# Wasting disease



## seaecho

I know a number of people have faced this problem. A fish starts getting thinner and thinner, yet still eats, until he's nothing but a skeleton, then he dies weeks or maybe months later. I've had this happen with fish in the past. I know some people call it "skinny" disease. Is it really a disease in itself, or a parasite? I've tried antiobiotics (even the big guns like Furan and Kanaplex) and Prazi-pro, Fenben and Metro. When a fish is wasting like this, it seems these meds don't help at all, and I always end up losing the fish. I have endlers right now in a 10 gallon, and maybe 3 out of 20 are looking like they are getting it. Clamped fins and skinny. I've had endler losses, because I have both male and female endlers, and the numbers are not increasing, so I know some fish are dying. I do see babies from time to time, but it seems the females are most susceptible to "wasting." How many of you have problems with this, and how do you handle it?


----------



## vreugy

Contact "inkmaker". He saved my pristella's from wasting disease. I don't remember the product name he sent me, but it sure did the job. I still have the prisellas and they are doing just fine.
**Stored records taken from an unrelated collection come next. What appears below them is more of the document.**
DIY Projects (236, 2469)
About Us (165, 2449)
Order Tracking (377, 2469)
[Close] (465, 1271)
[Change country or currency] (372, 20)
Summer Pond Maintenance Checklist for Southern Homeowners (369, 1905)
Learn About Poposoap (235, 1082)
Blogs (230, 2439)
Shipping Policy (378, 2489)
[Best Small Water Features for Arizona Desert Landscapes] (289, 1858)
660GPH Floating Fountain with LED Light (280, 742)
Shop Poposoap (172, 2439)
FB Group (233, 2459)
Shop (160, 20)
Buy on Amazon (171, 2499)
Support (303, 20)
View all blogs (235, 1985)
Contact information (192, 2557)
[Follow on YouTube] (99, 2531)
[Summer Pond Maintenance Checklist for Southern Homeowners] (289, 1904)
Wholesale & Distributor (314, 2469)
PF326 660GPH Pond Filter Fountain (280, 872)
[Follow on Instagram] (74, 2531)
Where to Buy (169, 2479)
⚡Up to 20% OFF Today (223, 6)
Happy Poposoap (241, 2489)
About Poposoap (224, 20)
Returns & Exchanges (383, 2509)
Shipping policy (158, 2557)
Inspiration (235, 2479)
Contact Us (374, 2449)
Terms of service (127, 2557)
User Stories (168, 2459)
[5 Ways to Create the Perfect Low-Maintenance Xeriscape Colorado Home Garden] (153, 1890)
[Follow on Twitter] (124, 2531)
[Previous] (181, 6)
Actually spawned with one baby surviving. The sooner you start treatment, the sooner they will be cured.


----------



## coralbandit

Levamisole HCI is what Inkmaker(Charles supplies).It is the bomb for camalanus(you should learn about this disease.It is an internal parasite.
IF that doesn't match up then I'll just say columnaris!My swordtails went through same thing,with 1 dying every 3-4 weeks or so.No real symptoms,just clamping fins,getting skinny and eventuall a curved back.Once the sword showed an issue they usaully didn't last 5 days.
Sorry you're having trouble,hope this helps.
Here's a link to Charles;
Tropical Fish Information


----------



## seaecho

Thank you. I've already had a go-around with Camalanus (or however it's spelled) and these fish don't show any signs of it. No red "bristles" coming out of anus. Also, I think I've had columnaris in the past. This is what I fear most. Levamisole is for treating parasites, but what if this isn't parasites? It wouldn't touch columnaris, since columnaris isn't a parasite. I think I end up killing sick fish because I try medications, trying to find the right one for their affliction, and I just end up stressing them out more, ending in their death. Sometimes I feel like just doing nothing--just big water changes, and hoping for the best. I hate seeing them suffer, in any case. Thanks again!


----------



## majerah1

Levamisole will treat wasting disease, which is an internal nematodal parasite.


----------



## coralbandit

With so many different strains of columnaris I used Potassium Permaganate to treat my swords.I feel it worked well,but is not the easiest to use product(I do like it though).
I also euthanised any fish that showed symptoms,as this was in my breeding tanks.I haven't sold a swordtail since!I'm pretty sure it is gone,but with a 1 year + lifespan columnaris can be the end of a whole tank!


----------



## vreugy

Good for you about not selling any swords until sure. If more breeders thought this way, we wouldn't have so many diseases to worry about.


----------



## jrman83

I've had that issue over the years and no med really seems to work on smaller fish like live-bearers, which is the only place I have had the issue. I changed food multiple times, used many meds, including the HCI, and nothing seemed to work (the HCI will wipe out many plants species, so watch it).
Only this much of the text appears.